Yesterday we got various quotes from V.Nabokov's "Despair" and I isolated two, because I wanted to compare them with something I posted on the same day. Both mention certain “similarities” that arise between unconnected objects. The comparison itself between the two groups of sentences suggests another type of similarity. I hope that my bringing them up once again to set them side by side will provoke the same “ripply-grayish” surprise as the one I felt by the germinative power of words, similes, metaphors…
1. "… The truth is that a really living life should never repeat itself. Wherever there is repetition or complete similarity, we always suspect some mechanism at work behind the living. Analyze the impression you get from two faces that are too much alike, and you will find that you are thinking of two copies cast in the same mold, or two impressions of the same seal, or two reproductions of the same negative,--in a word, of some manufacturing process or other. This deflection of life towards the mechanical is here the real cause of laughter." (Chapter Four);
2. "...It even seems to me sometimes that my basic theme, the resemblance between two persons, has a profound allegorical meaning. This remarkable physical likeness probably appealed to me (subconsciously!) as the promise of that ideal sameness which is to unite people in the classless society of the future…" (Chapter Nine)

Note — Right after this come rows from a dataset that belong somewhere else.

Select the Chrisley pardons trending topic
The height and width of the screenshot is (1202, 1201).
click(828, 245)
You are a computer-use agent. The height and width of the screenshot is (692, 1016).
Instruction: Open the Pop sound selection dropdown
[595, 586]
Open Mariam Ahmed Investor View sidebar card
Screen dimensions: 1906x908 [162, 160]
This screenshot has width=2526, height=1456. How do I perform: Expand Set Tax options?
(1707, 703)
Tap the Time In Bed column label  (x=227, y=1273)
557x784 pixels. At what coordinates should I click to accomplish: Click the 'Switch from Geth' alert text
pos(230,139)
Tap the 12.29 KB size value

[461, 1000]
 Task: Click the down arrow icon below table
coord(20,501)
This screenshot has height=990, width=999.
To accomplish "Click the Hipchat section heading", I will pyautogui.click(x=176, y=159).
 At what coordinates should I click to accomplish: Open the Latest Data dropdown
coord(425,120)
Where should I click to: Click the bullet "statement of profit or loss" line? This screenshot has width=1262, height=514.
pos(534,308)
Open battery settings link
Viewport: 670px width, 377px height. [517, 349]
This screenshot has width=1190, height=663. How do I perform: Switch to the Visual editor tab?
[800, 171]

And, from “Father’s Butterflies”:
“A crawling root, the extremity of a tropical creeper vivified by the wind, turned into a snake solely because nature, noticing movement, wished to reproduce it, as a child amused by the flight of a forest leaf picks it up and tosses it back up […] At times nature found it amusing, or artistically valid, to retain, near a selected species, an elegant corollary, generically quite unrelated, but simply picked up from the ground simultaneously back in the times when a dragonfly might simultaneously be a butterfly. Or else it pained nature to disjoin two of its initial creations, which, despite the abyss of differences separating them, nonetheless modulated between one another. From one angle, you see a lichen; from another, an inchworm moth. Whatever subsequent alterations this plant and this insect underwent, the ripply-grayish something that, in the depths of ages, corresponded to them was conserved by nature (which had not given up mythogenesis for the sake of scientific system, but had cunningly united them)...” http://www.theatlantic.com/past/docs/issues/2000/04/nabokov1.htm
In this chapter, V. Nabokov discusses the concept of “species” and describes a time when “the specimen reigned supreme” contending that most of the observable similarities cannot be linked to evolution:
“However, in that most remote of times that we must now imagine, none of this had yet been conceived. Nature was ignorant of genera and species; the specimen reigned supreme. As a crude illustration of the position it occupied one might say that a squirrel that mated with a goose would give birth to a giraffe, a sturgeon, and a garden spider[…] numerous accumulated observations had persuaded [my father], in the first place, of the absolute impossibility that given similarities were attained through evolution, through the gradual accumulation of resemblance, or through the fixation of magical mutations (the very thing that caused him to reexamine and reject the more "logical" theory of the origin of species); and, secondly, of the utter uselessness (which incidentally disproves the obtuse lex parsimoniae of the old-time naturalists) of such resplendent masks for the well-being of mimetic forms...”
Not content with that, I made an attempt to retrieve a controversial idea proposed by Ernst Gombrich in his book “Art and Illusion” to explore the artistic point of view related to “individuals,” “schools” and “concepts,” from what I could still recollect from his writings. I mean that, for Gombrich, the sculpted or painted panels by the ancient Egyptian artists represented strangers and slaves frontally whereas Pharaohs and their entourage were shown in profile because the latter were immortal and could exhibit no transient individual traits. Unfortunately, my google search was not very successful. What I could recuperate were the opening lines of his “The Story of Art”: "There really is no such thing as art. There are only artists." [http://www.notablebiographies.com/supp/Supplement-Fl-Ka/Gombrich-Ernst-Hans-Josef.html#ixzz3WplEuc7y ]
(and to think that this line of associations started with Lake’s “comparison” (‘Pnin’) between Salvador Dali and Norman Rockwell!)